Cruz Has a Point About Big City Values
Ted Cruz's sneer at "New York values" in the last debate of Republican candidates has stirred outrage, not least from Donald Trump. The Texas senator was trying to affirm his credentials as a hard-line conservative on issues such as abortion and gay rights while reminding Republican voters that Trump's most recent stances are a sharp departure from the views he espoused in a 1999 "Meet the Press" interview, when the mogul said:
Hey, I've lived in New York, in Manhattan all my life, and, you know, my views are a little bit different than if I lived in Iowa, perhaps.
In response to Cruz, Trump painted his opponent as trying to disparage New Yorkers, leading to this New York Daily News cover and compelling New York Mayor Bill de Blasio -- in a fundraising e-mail -- to say that Cruz's comments were "an attack on the 8.4 million men and women" of the biggest U.S. city.
But on one level, Cruz was just stating the obvious: Many Americans living outside big cities don't share certain New York values, and there's nothing unusual about this. Similar perceived gaps between city folk and "real people" exist in many countries, and they are an important political issue for any responsible leader.
In 1919, an editorial in the Schwaebische Merkur, a Stuttgart newspaper, denounced left-wing Berlin by raising the cry, "Berlin is nicht Deutschland!" It wrote:
We in Southern Germany won't put up with it anymore. We want to have a state. And Berlin has these days forfeited its right to be the capital of that state and to represent us, and it has shown itself unworthy of leading.
"Berlin is not Germany" is still a popular saying, especially since the refugee crisis began and liberal Berliners turned out to be much more welcoming of newcomers than more conservative small-town residents. That's just one of the fault lines. Small-town Germany generally is far more socially conservative than the country's capital and most populous city, just as small-town America is less liberal than New York.
"Paris n'est pas la France" is a time-worn sentiment and the title of a book by Bernard Lecomte, former editor of Figaro Magazine, who moved from Paris to Burgundy in 2004. From where he is now, Lecomte sees France's most important issues differently than he did when he lived in the metropolis. He wrote on his blog in December, just as a contentious election campaign drew to a close and the extreme right National Front looked set to score a major win:
From my corner of Yonne, the number one problem is not the National Front or Islam, which nobody talks about at local meetings, but the lack of doctors and Internet connections in large areas unable, because of this, to communicate with the rest of the world and attract tourists or investors.

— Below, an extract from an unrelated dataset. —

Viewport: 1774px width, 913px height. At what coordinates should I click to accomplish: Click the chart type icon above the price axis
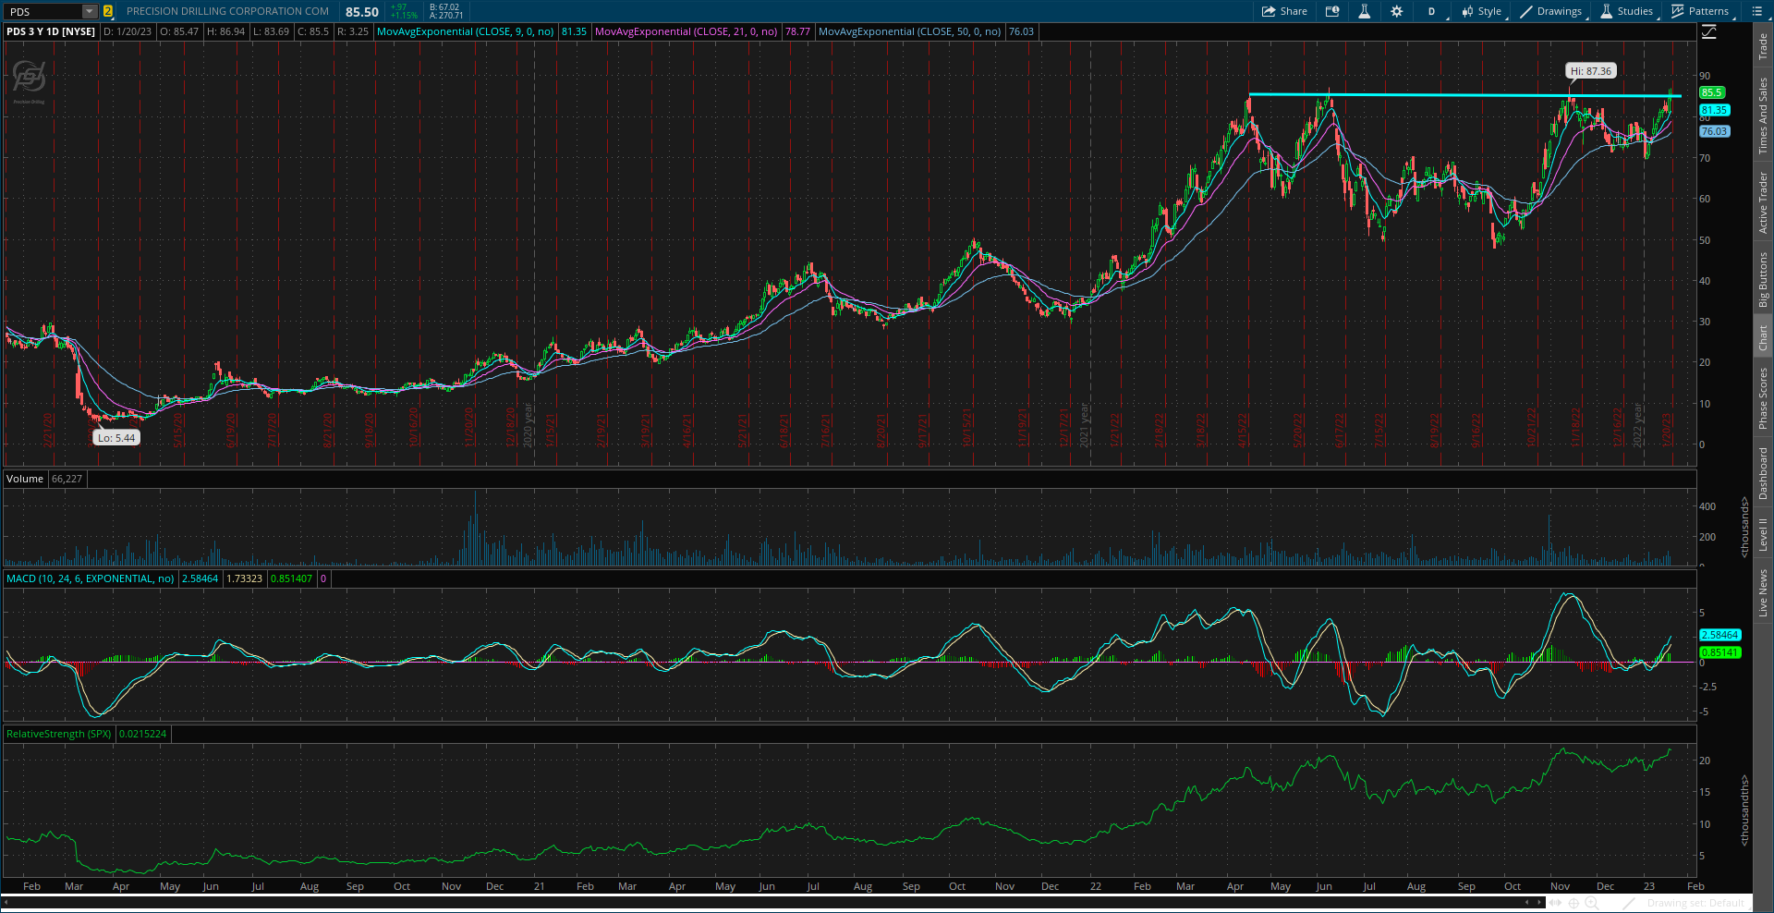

Britons, of course, argue that London is not the U.K. because it's too affluent to understand the concerns of the rest of the country. "If you are surrounded by very rich people, significant affluence comes to seem average," thriller writer Sean Thomas wrote in a column for the Telegraph. "At the same time, peculiarly metropolitan obsessions take over: green taxes seem more important than tax breaks for the low paid, gay marriage or fox hunting become bizarrely totemic." He summed up:
And so we see the tragedy of London. It’s a world-class city: which means the leaders who dwell here have a world-class ignorance of real life.
In Russia, my birthplace, non-Muscovites harbor similar resentments about those who live inside the city's ring road. Even when they rise to the top in the capital, which is home to one-tenth of Russia's population, their dislike for the affluent, liberal city doesn't go away. In 2013, Sergei Ivanov, President Vladimir Putin's chief of staff, said in an interview that "Москва не Россия" -- "Moscow isn't Russia":
All it has is bloggers, journalists and bureaucrats, and in the rest of Russia, there are none of these, it has other people, they work, they make things, they are more down-to-earth and less pretentious.

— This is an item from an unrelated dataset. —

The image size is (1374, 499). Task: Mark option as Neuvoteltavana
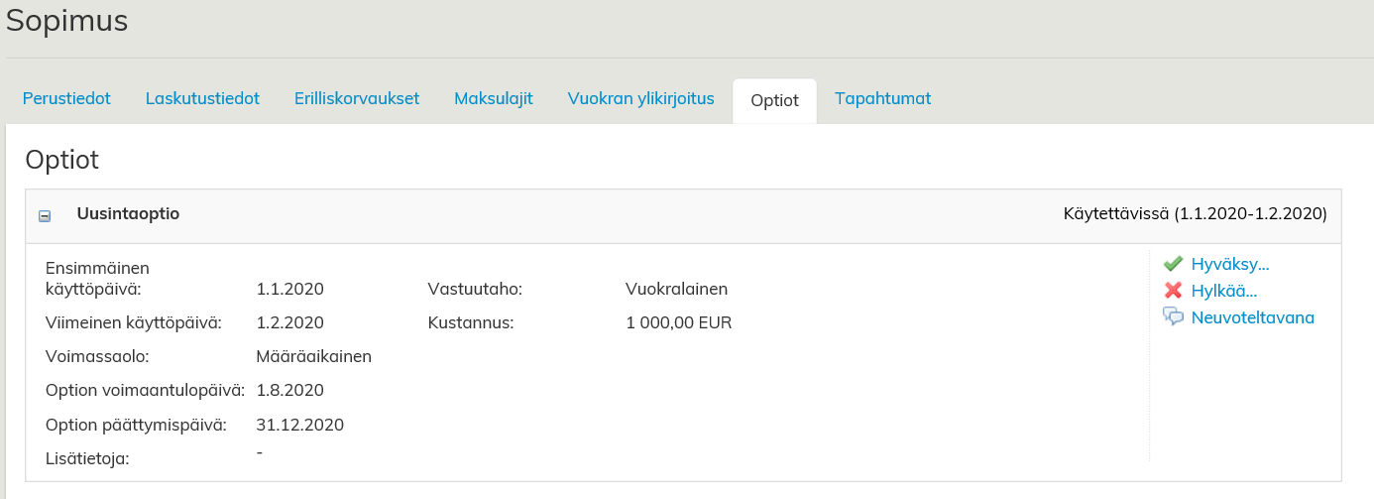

Throughout the world, a country's No. 1 city is seen as too lax, too wealthy, too self-absorbed to care about the problems of those who earn a living by the sweat of their brow. That is the case in the U.S., too, though it is less centralized and boasts more major urban centers than France, the U.K. or Russia.
Cruz -- a big city dweller himself, but not a New Yorker -- was within his rights when he pointed to Trump's Big Apple affiliation as a potential liability for a Republican candidate. Even if he meant to paint New Yorkers in a negative light, they also recognize that their outlook and values aren't those of small-town America. Trump acknowledged as much in the 1999 interview.